- _Passage to read_

☆ ☆ ☆ ☆ ☆ ☆ ☆

Elizabeth Ann Donley (born April 5, 1970) is an American physicist. She is a researcher in the time and frequency division at the Physical Measurement Laboratory. Donley's research areas include the operation and development of atomic fountain clocks and chip scale atomic devices and instruments.

Education 
Donley was born on April 5, 1970. She completed a B.S. in physics from University of Nevada, Las Vegas in 1994. Donley earned a M.S. in physics at the University of Colorado Boulder in 1996. Donley completed her doctoral studies in Switzerland, earning a Ph.D. in natural sciences from ETH Zurich in 2000. Her thesis was titled Single-molecule spectroscopy at subkelvin temperatures. Donley's doctoral advisor was Urs Wild. Her postdoctoral research at the University of Colorado Boulder was on ultracold atomic physics with 2001 Nobel Laureates Carl Wieman and Eric Cornell.

☆ ☆ ☆ ☆ ☆ ☆ ☆

- _Information shown_

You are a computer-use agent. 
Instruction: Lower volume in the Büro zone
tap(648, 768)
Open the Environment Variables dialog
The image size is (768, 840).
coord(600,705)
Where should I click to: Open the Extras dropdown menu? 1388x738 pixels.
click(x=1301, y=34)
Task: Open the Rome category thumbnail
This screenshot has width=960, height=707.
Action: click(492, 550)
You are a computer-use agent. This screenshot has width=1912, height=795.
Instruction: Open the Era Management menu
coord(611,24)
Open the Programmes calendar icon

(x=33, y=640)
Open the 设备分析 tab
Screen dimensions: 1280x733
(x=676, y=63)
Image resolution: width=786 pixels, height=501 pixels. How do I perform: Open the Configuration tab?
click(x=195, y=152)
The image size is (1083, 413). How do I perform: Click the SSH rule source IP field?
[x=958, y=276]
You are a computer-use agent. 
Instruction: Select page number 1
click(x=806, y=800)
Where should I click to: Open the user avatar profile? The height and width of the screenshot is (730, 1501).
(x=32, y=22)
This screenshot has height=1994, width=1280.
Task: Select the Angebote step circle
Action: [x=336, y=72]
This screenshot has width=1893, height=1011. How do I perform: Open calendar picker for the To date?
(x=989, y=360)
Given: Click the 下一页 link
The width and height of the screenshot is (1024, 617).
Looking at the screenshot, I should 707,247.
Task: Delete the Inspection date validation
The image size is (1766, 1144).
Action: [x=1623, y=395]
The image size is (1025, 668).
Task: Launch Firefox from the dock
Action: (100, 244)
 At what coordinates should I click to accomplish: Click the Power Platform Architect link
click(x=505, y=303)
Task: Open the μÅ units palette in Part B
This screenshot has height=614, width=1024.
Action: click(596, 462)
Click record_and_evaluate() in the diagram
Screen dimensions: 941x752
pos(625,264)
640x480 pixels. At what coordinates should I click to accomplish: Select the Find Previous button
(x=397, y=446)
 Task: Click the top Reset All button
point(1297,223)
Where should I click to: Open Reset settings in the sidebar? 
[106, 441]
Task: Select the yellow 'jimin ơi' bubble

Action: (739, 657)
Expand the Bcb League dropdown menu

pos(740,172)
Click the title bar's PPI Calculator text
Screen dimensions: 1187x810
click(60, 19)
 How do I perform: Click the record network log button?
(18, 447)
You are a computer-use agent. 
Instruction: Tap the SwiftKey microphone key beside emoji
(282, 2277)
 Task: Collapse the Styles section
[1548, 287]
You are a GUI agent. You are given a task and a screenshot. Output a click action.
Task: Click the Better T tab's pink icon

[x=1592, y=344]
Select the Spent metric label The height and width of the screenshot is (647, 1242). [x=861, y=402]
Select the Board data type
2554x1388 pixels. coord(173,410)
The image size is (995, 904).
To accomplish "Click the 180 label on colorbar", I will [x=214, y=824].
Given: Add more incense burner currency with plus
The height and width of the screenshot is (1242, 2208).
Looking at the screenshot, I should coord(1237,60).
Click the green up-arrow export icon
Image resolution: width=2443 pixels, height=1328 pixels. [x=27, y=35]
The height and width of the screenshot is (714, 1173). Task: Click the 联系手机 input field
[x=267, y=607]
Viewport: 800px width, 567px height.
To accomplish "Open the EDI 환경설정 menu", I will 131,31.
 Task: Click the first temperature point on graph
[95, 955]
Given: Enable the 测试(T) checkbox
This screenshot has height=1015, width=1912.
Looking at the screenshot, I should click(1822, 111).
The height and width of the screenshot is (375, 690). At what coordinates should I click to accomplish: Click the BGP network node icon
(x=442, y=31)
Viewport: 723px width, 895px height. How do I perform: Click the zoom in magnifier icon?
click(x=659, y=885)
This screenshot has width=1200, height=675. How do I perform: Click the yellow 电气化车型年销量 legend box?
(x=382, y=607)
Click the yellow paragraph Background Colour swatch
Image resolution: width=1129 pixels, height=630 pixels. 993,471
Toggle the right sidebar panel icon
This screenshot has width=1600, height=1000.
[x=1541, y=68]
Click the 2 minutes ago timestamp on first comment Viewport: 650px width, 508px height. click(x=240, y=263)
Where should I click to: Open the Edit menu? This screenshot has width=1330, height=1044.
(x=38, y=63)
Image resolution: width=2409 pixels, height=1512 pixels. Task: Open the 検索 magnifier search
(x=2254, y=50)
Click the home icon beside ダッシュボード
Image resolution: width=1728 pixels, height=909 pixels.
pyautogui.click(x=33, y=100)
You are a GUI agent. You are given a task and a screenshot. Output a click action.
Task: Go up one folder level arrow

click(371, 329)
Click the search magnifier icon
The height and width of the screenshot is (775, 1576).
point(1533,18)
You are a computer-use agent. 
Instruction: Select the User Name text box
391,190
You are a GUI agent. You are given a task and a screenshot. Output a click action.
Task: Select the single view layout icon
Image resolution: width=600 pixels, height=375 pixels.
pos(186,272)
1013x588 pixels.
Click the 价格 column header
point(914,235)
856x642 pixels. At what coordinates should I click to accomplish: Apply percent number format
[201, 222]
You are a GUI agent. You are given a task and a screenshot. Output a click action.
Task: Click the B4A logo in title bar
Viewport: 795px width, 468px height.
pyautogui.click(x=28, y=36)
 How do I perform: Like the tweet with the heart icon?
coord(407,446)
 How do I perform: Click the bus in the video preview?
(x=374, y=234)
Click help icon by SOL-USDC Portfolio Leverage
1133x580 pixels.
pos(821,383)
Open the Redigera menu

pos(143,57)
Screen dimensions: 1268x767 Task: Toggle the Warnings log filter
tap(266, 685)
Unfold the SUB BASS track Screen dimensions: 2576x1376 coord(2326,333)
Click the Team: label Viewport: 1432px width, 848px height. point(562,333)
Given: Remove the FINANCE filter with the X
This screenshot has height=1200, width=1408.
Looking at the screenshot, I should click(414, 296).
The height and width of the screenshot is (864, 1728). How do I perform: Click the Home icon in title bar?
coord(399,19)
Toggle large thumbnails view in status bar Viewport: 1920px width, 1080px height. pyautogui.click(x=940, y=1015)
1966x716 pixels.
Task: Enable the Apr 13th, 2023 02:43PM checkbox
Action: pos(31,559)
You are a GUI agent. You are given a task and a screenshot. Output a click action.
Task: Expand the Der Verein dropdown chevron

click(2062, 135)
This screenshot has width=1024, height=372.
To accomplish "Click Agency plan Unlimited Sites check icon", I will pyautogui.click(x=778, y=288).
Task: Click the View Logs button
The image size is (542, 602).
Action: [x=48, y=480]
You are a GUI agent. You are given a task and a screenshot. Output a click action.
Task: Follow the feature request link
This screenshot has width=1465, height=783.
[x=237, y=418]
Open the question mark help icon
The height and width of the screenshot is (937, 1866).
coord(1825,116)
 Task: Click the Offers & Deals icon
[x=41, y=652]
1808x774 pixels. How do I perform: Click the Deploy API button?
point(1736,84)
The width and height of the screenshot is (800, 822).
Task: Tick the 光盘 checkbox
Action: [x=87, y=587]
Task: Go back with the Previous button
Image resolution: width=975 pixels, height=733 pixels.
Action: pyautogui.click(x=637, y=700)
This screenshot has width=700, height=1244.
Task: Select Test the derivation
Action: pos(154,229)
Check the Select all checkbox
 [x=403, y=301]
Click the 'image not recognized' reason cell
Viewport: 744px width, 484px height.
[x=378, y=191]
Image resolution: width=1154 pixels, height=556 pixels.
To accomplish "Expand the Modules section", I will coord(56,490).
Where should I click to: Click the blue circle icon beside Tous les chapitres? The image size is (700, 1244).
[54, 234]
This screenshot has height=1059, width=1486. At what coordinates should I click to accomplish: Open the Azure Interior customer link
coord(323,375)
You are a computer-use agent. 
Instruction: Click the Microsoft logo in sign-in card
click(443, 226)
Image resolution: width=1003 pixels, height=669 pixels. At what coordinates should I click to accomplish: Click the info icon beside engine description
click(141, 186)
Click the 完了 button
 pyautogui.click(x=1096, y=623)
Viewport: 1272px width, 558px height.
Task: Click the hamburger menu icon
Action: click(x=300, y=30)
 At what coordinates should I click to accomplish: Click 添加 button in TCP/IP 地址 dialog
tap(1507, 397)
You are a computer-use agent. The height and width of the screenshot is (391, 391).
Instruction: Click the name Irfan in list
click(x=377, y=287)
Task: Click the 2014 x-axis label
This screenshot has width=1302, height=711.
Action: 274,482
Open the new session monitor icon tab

☆ ☆ ☆ ☆ ☆ ☆ ☆

- _Tasks and exercises_
a) According to the Elizabeth Ann Donley biography, which institution awarded her Ph.D.?
b) Rewrite the stretch of the Donley biography from "Elizabeth Ann Donley" through "and Eric Cornell.", replacing "doctoral advisor" with "thesis supervisor".
c) Write the next part of the Elizabeth Ann Donley biography, picking up after its final sentence.

- _The results_
a) ETH Zurich.

b)
Elizabeth Ann Donley (born April 5, 1970) is an American physicist. She is a researcher in the time and frequency division at the Physical Measurement Laboratory. Donley's research areas include the operation and development of atomic fountain clocks and chip scale atomic devices and instruments.

Education 
Donley was born on April 5, 1970. She completed a B.S. in physics from University of Nevada, Las Vegas in 1994. Donley earned a M.S. in physics at the University of Colorado Boulder in 1996. Donley completed her doctoral studies in Switzerland, earning a Ph.D. in natural sciences from ETH Zurich in 2000. Her thesis was titled Single-molecule spectroscopy at subkelvin temperatures. Donley's thesis supervisor was Urs Wild. Her postdoctoral research at the University of Colorado Boulder was on ultracold atomic physics with 2001 Nobel Laureates Carl Wieman and Eric Cornell.

c)
Career 
She joined the National Institute of Standards and Technology in 2002 as a research physicist in the Time and Frequency Division at the Physical Measurement Laboratory; in 2018 she became its Division Chief. She has served in a number of leadership positions for the IEEE professional society. Donley's research areas include the operation and development of atomic fountain clocks and chip scale atomic devices and instruments, for which she has won the Department of Commerce Gold Medal in 2004 and 2014.

References

External links 

 

Living people
Place of birth missing (living people)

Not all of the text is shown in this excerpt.